Das qualidades que o príncipe deve permanentemente simular; piedade, fidelidade, lealdade, integridade, humanidade e religião, nenhuma lhe é mais necessária do que esta última.

Outra também aplicável às democracias atuais:

“Resumindo, digo que, da parte de quem conjura não há senão medo, inveja, suspeita de um castigo que o assusta; mas, da parte do príncipe, há a majestade do principado, as leis, as defesas dos amigos e do Estado.”

“E os Estados bem governados e os príncipes avisados cuidaram sempre de não desesperar os nobres e de manter o povo feliz e satisfeito, pois é essa uma das tarefas mais importantes do príncipe.”

▶ Instrução
Escreva a continuação do trecho sobre os deveres do príncipe, começando logo depois da última citação.

▶ Entradas fornecidas
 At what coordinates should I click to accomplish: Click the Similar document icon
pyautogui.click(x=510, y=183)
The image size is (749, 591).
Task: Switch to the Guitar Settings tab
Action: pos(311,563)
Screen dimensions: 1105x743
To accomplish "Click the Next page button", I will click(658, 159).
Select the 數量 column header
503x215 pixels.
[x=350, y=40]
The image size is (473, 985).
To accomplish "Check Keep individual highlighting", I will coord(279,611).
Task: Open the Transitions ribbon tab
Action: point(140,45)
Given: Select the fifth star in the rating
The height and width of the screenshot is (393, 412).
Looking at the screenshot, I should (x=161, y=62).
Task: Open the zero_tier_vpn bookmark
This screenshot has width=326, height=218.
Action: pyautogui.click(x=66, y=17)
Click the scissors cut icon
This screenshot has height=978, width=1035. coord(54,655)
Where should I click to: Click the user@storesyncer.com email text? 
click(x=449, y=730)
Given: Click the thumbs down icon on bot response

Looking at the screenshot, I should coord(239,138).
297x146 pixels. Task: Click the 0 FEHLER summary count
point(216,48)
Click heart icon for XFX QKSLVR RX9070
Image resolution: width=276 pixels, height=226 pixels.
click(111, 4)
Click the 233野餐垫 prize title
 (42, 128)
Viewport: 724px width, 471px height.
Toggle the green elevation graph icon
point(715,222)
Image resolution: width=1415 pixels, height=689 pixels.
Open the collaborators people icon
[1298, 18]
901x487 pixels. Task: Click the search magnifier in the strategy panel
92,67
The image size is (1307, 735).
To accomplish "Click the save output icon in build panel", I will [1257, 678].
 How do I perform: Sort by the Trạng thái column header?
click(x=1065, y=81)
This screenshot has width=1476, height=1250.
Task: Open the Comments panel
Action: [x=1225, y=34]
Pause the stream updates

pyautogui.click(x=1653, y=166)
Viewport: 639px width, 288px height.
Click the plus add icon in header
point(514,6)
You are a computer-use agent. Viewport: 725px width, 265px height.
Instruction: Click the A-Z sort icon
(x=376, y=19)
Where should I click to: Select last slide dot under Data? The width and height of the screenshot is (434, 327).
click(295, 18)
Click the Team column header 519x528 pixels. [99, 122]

▶ Resposta do exercício
Ainda esta preciosidade:

“A este respeito convém notar que o ódio tanto se grangeia com boas ações como com más; todavia, como atrás se disse, se um príncipe quer conservar o seu Estado, vê-se muitas vezes obrigado a não ser bom; porque, quando a comunidade, seja ela do povo, dos soldados ou dos grandes, de que julgas precisar para manter o poder, é corrupta, convém-te obedecer às suas disposições de espírito para as satisfazeres; e, nesse caso, as boas ações são-te adversas.”

“Além disso (Fernando Aragão), para poder entregar-se a façanhas ainda mais grandiosas (após a tomada de Granada), e servindo-se sempre da religião, socorreu-se de uma piedosa crueldade, perseguindo e expulsando os marranos do seu reino, exemplo que não pode ser mais miserável e mais raro….E as suas iniciativas foram saindo umas das outras, para que, entre uma e outra, os homens não tivessem tempo para se revoltarem contra ele.” (piedosa crueldade!)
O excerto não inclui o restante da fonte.